Плоская, подтаявшая, она все глубже опускалась в перины, в шелк простыней.
Когда губы ее не оставили никакого, даже самого маленького, пятна на зеркале, он посидел немного, подумал, а потом пошел в молельню и стал там перед фамильным образом Спаса Темные Глазницы. Молельня была родовая, и на стенах висело оружие, по обету положенное под иконы теми из Загорских, которые ушли в монастырь.
— Слушай, — промолвил Загорский спокойно, как равному. — Она ведь верила в тебя. Насвятотатствовала с горячки, но все-таки верила. Она верила, а ты ее так, а?
Образ молчал, распустив на плечах золотые волосы. Смотрел страшными темными глазницами, в которых не было видно глаз.
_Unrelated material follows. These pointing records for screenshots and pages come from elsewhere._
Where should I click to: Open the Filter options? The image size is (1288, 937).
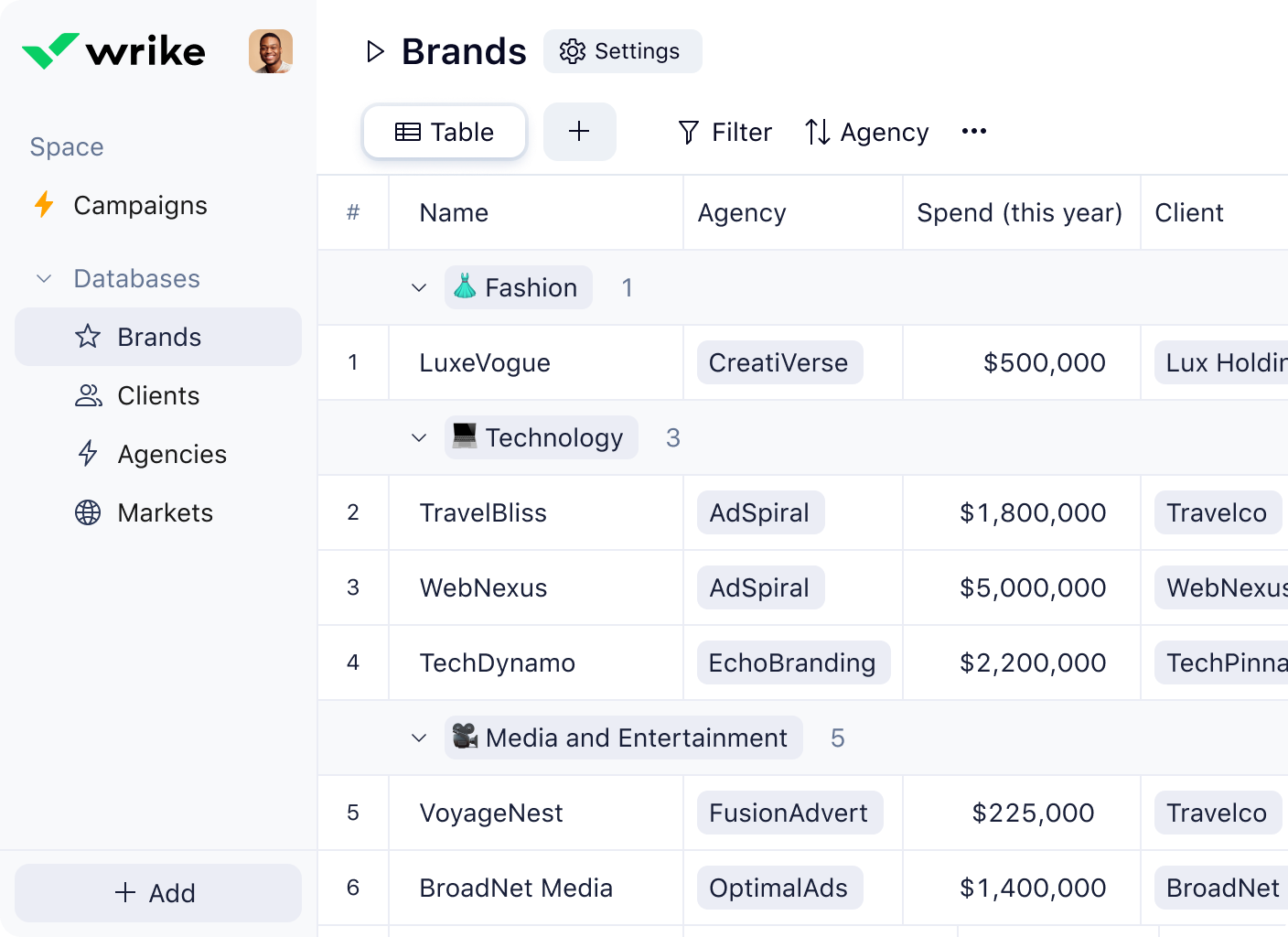pyautogui.click(x=725, y=133)
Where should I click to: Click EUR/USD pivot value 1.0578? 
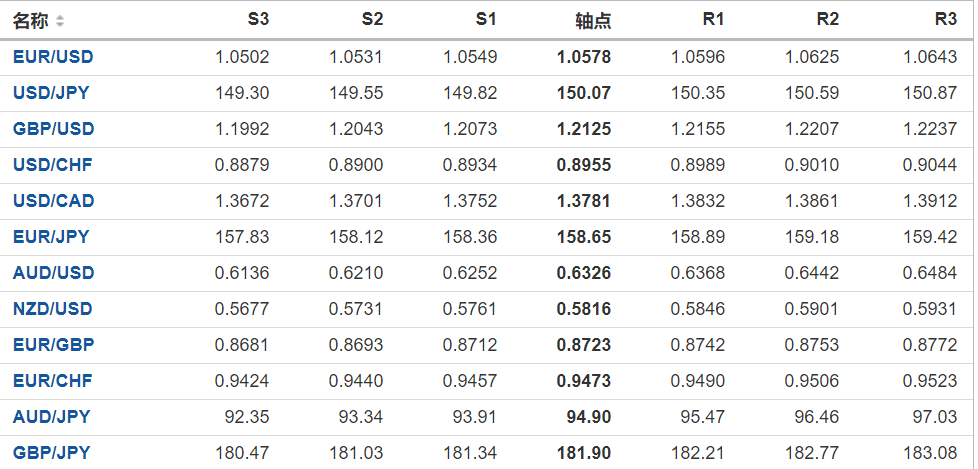584,57
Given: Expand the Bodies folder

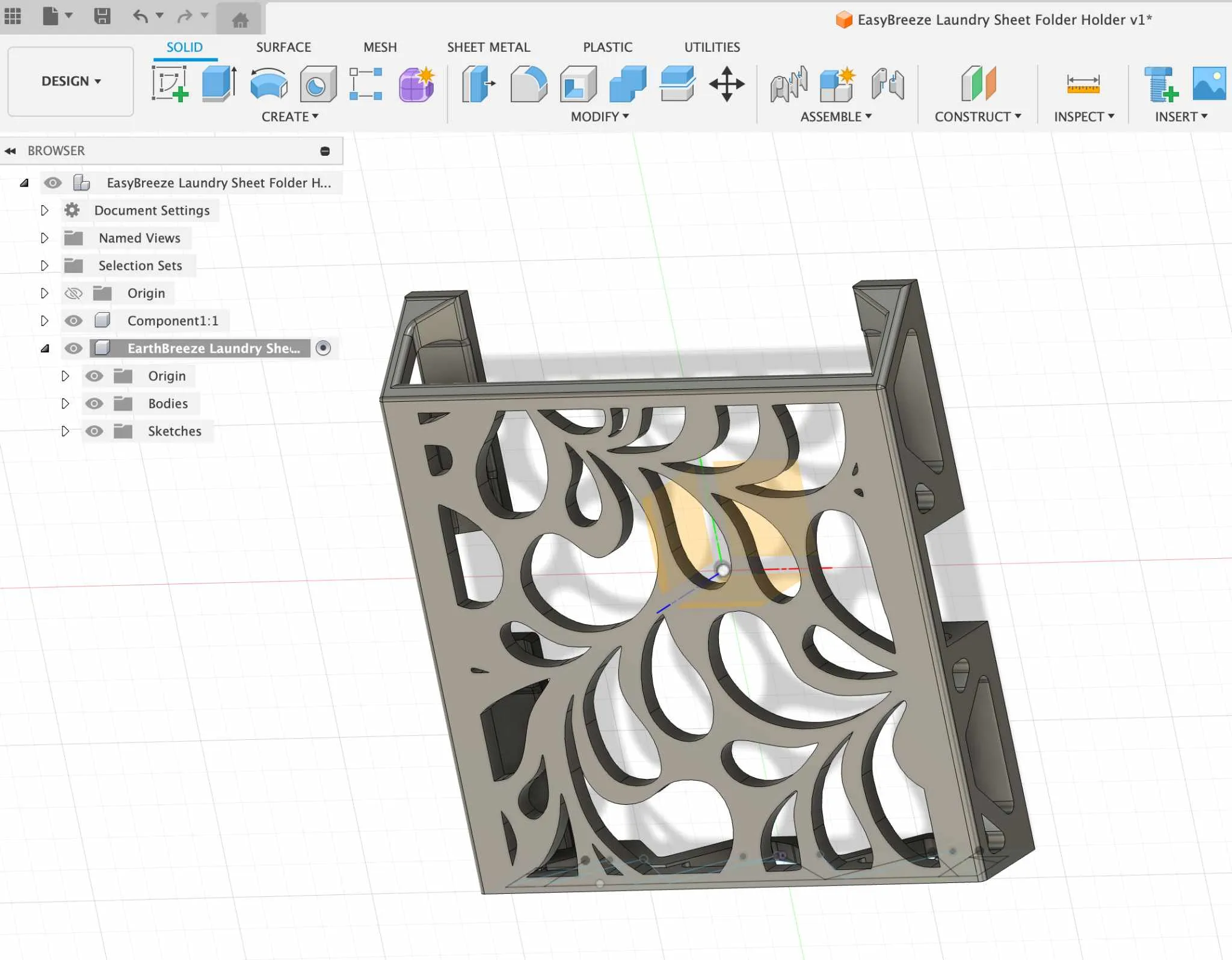Looking at the screenshot, I should [x=65, y=404].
— Слушай, — он опять сказал это, как равному, — давай договоримся. Мне это совсем не нужно, чтобы она умирала. Я хочу, чтобы она жила. Давай договоримся: я выйду туда — а ей лучше. Тебе ведь это легко, а? Потому что она ведь еще не совсем умерла. И если ты сделаешь это, я отдам половину всего, что имею, церкви, а сам пойду в монастырь и до конца жизни буду молчать и спать в гробу и не есть ничего, кроме хлеба... Скажем, ее грех... Так ты освободи ее от страданий, верни, а? Пускай искуплю я.
Поговорив, он снова пошел в опочивальню и сел возле нее. Он сидел так и ждал, пока старая нянька Евдоха не подошла к нему.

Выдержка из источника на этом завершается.